However, customers still prefer working directly with a person rather than using these offerings, according to recent research from Forrester.
Surveying 100 claimants across several lines of business, Forrester found that 56% of respondents said they preferred to work with a person rather than use digital self-service tools. The analyst firm found that even if a customer filed a claim online, they’d often follow up immediately with a phone call to confirm the process had worked. That undermines the point of the digital enhancements, which are supposed to reduce the load on claims and contact center resources, Forrester notes.

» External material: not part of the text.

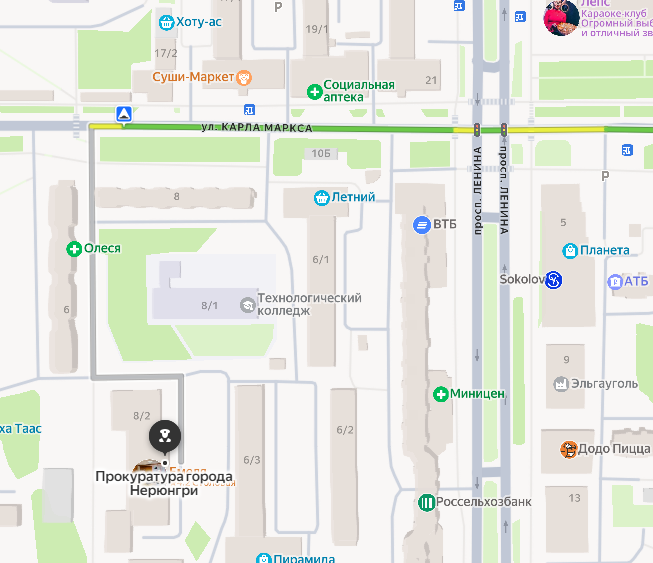
Task: Open the Планета shop marker
Action: pyautogui.click(x=569, y=250)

Forrester principal analyst Ellen Carney, who wrote the report along with David Hoffman and Christiana Lano, says that digitalization can’t work alone to shed the opaque perception of the insurance claims process. Even the most tech-savvy customers are calling to follow up, she says, because they “hope a human will take away some of that opacity in terms of the decision-making and the process behind the scenes.

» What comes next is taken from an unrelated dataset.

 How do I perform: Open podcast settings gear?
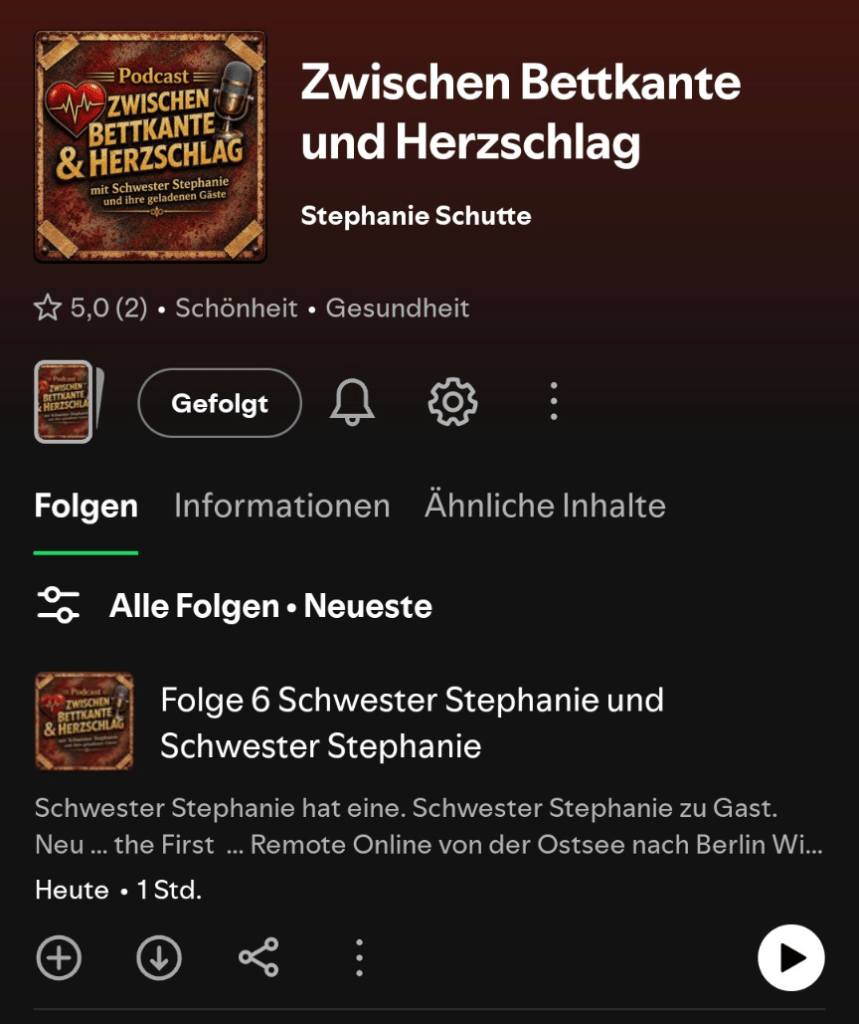(453, 402)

“It’s a black box — starts with a first notice of loss, something happens, and a payment comes out or someone shows up but most consumers don’t have a good sense of how some of these decisions get made,” she adds.
What’s happened across the insurance industry, Carney says, is that digitalization has focused on efficiency, not efficacy. Technology has reduced cycle times and has improved some operations, especially by reducing the manual workload for claims professionals. But those behind-the-scenes efficiency gains are not visible to consumers, who are filing a claim because something traumatic has happened to them. They still crave the reassurance that someone at their insurance company hears them.

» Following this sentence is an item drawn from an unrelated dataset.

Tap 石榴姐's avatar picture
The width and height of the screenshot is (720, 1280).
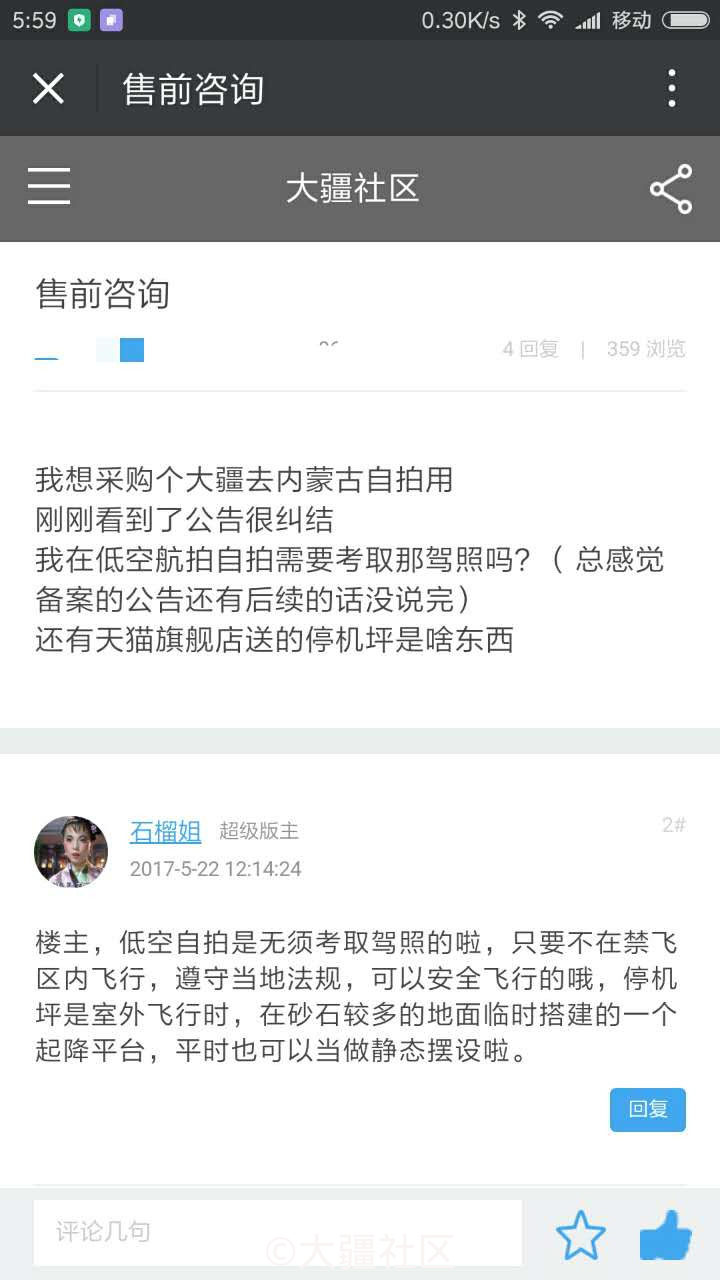(x=71, y=852)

“Nature abhors a vacuum,” Carney explains. “[Claimants] want to have that filled with a conversation or a telephone ring or something like that. There’s an opportunity to deliver an empathetic experience to someone who just wants to complain about that driver who T-boned them at an intersection, or the shopping cart that hit the car, or the family mementos they might’ve lost in a home fire.
“It’s not about settling the claim faster,” she concludes. “The kinds of capabilities that need investments are ones that make the desk adjuster or the claims adjuster be more effective in delivering an empathetic experience.”